Jan 8, 2009

Health - Caesarean Section Births Done Early Might Harm Babies’ Health

Elizabeth Lopatto

Jan. 7 (Bloomberg) -- Women who chose to give birth by Caesarean section one or two weeks before reaching full-term pregnancy were twice as likely to have babies with complications as those who waited until 39 weeks before having the procedure, a study found.

The research showed twice as many infants delivered by C- section at 37 weeks, or 13 percent, were admitted to the newborn intensive care unit as those born full term at 39 weeks. Four times as many of the younger babies, or 4 percent, had difficulty breathing, according to a report in tomorrow’s New England Journal of Medicine.

The rate of Caesarean births in the U.S. increased to 31.1 percent in 2006, from 20.7 percent of all births in 1996, according to health statistics cited in the study. Nine of 10 women who gave birth that way once have had another Caesarean with subsequent births, according to data from the U.S. Centers for Disease Control and Prevention.

“There are definitely risks associated with delivering early,” said study author Alan Tita, an assistant professor of obstetrics and gynecology at the University of Alabama at Birmingham.

Caesareans may be performed because the mother has health problems, because the baby is badly positioned, or for other health reasons. This study examined only women who chose to have Caesareans, not those who had the surgery out of medical necessity. The study was funded by the U.S. National Institutes of Health.

Although many studies have looked at the risks of Caesarean section compared with vaginal birth, there haven’t been many that considered the timing of the surgery, Tita said. Although the new research looked at repeat Caesarean births, other studies of initial Caesarean deliveries have found similar breathing problems with early procedures.

19 Centers

The researchers examined data from 13,258 Caesarean sections done at 19 medical centers and involving women who had previously had at least one performed and didn’t have any complications in pregnancies. The researchers found 36 percent of the C-sections took place before 39 weeks of gestation.

“The sheer number of infants being delivered early is surprising,” said Amy Murtha, the director of obstetrics research at Duke Medical Center in Durham, North Carolina.

The women who delivered earlier were likelier to be white, married and privately insured. That may be because those women pressure their doctors to schedule their deliveries when it is convenient, said Murtha, who had seen the study.

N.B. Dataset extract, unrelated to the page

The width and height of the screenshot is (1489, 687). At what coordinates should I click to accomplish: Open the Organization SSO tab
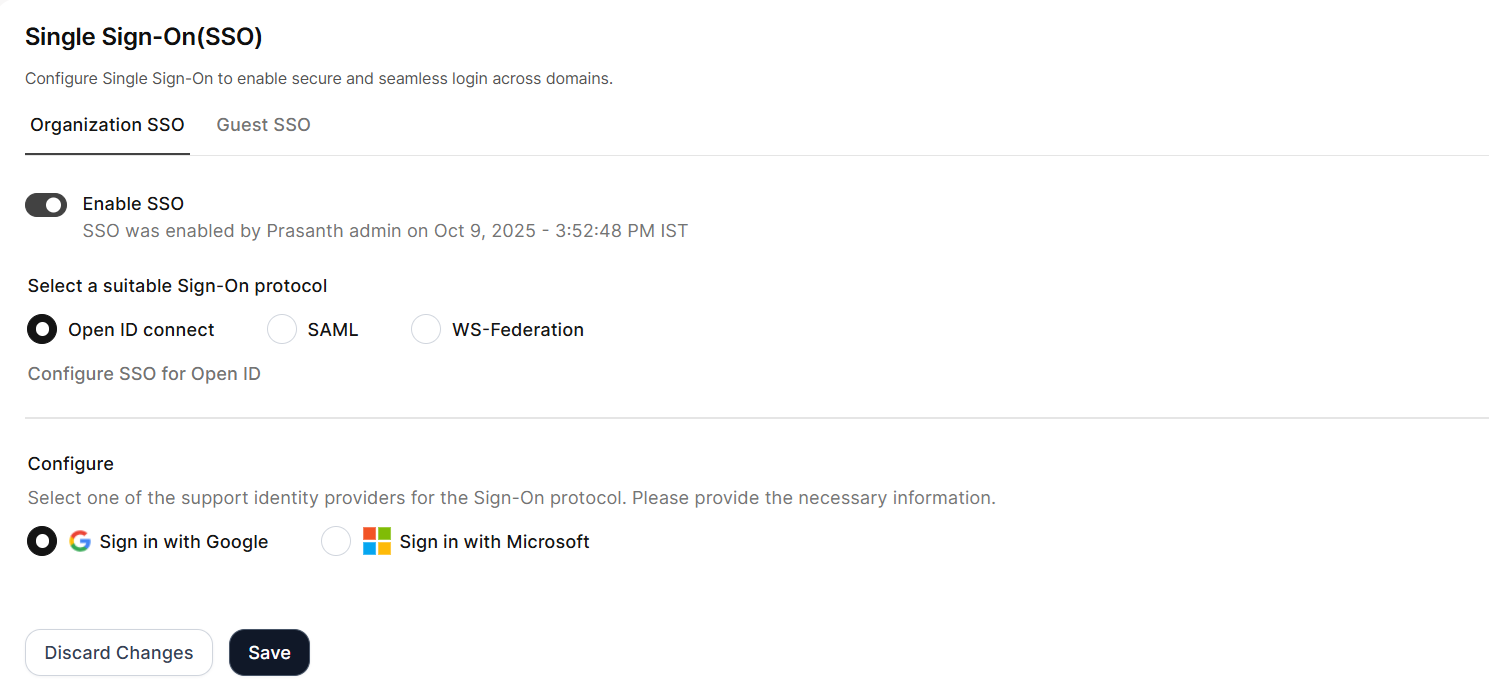[x=107, y=125]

“These are women who are controlling their schedules,” Murtha said. “Medicaid patients in some ways got better care because they delivered later.”

Advice for Women

The American College of Obstetricians and Gynecologists, a Washington-based women’s health-care association, recommended in in a December 2007 committee opinion that no elective Caesareans be performed before 39 weeks unless there is evidence that the baby’s lungs have developed. That can be determined by amniocentesis, Tita said. This study didn’t examine whether the babies had received testing.

While this study looked at repeat Caesareans, the results probably hold up for women giving birth through Caesarean for the first time as well, Murtha said.

“There’s no reason to think the results of these study don’t apply to first births,” Murtha said.